» **Page extract**
========================================================================

Still, I’m sure there are other relevant companies out there who’d consider advertising at the slightly more technically savvy audience something like this would attract and, if anyone decides to go for it, don’t forget where the idea came from and that I’m cheap!

Oh, another find was a promotional toy for Banana disks, probably from the mid 1980s when we’d get bulk loads of 5.25″ floppies from Commodore and Personal Computer World shows in London. Beep beep!

Beep beep!

Mutter, mutter, grumble

Sunday, October 31st, 2010

One thing that’s always bugged me just a teeny bit is when folks on interweb message boards insist that nobody in the 1980s discussed technical matters about their 8-bit micros; if you listen to some of these people bang on relentlessly, you’d get the idea that magazines like Crash and Zzap! 64 were entirely focused on the games and nothing else – according to these experts, if anybody even dared to talk about something more technical they did so in the hushed tones reserved for gossiping about other people’s sexually transmitted diseases.

Of course, they’re talking rubbish. I’ve recently been doing a spot of “research” for another project which has lead to me wading through scanned issues of Zzap! 64 and the reality is a surprising distance from the aforementioned “truth”, further than I remembered it to be in fact. Along with all the adverts for programming utilities like the Laser series from Ocean and assorted adverts for productivity software such as Mini Office or Blazing Paddles and Zzap!’s own mail order service selling non-gaming peripherals like printers (unless I missed something in a text adventure somewhere that allows it to be played as though using a terminal) there were reviews for tools such as Electrosound from Orpheus, Rainbird’s OCP Advanced Art Studio or budget composing tool Ubik’s Musik.

There were also dedicated programming features over the years from Gary Liddon and others, unbridled technical discussions within the reviews and interviews or the various programming diaries from Martin Walker (for Citadel) and Andrew Braybrook (twice in fact, Paradroid and Morpheus) which were absolutely fascinating and went into at least some of what happens under the hood of their games. Add to that the swathes of type-in listings for the tips section, some of which were large production numbers which I’m sure the people who reckon that these magazines didn’t get technical will claim don’t count despite them being machine code programs in data form which were written and submitted by readers. And then there was the coverage of prototype online service Compunet (and through that, the demo scene) that could take anything up to six pages an issue including art galleries and was chock full of programs written in back bedrooms, adverts from people trying to find programmers or graphics artists to work with on games in the classifieds… the list goes on.

========================================================================

» **Information supplied**
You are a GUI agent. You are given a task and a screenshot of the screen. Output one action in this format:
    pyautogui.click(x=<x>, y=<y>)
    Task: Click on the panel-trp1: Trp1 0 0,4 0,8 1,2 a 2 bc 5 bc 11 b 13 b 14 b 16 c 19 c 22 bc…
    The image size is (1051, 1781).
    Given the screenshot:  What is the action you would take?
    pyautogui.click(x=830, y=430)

========================================================================

» **Questions on the material**
(1) Answer these questions from the blog post above:
(a) Which magazines do the message-board posters claim were entirely focused on games?
(b) What product was the promotional toy for?
(c) For which two games did Andrew Braybrook write programming diaries?
(2) Please translate this sentence from the blog post above into French: "Oh, another find was a promotional toy for Banana disks, probably from the mid 1980s when we’d get bulk loads of 5.25″ floppies from Commodore and Personal Computer World shows in London."

» **Results for each task**
(1)
(a) Crash and Zzap! 64
(b) Banana disks
(c) Paradroid and Morpheus

(2) Oh, autre trouvaille : un jouet promotionnel pour les disques Banana, datant probablement du milieu des années 1980, à l’époque où nous rapportions des disquettes 5,25″ en grandes quantités des salons Commodore et Personal Computer World à Londres.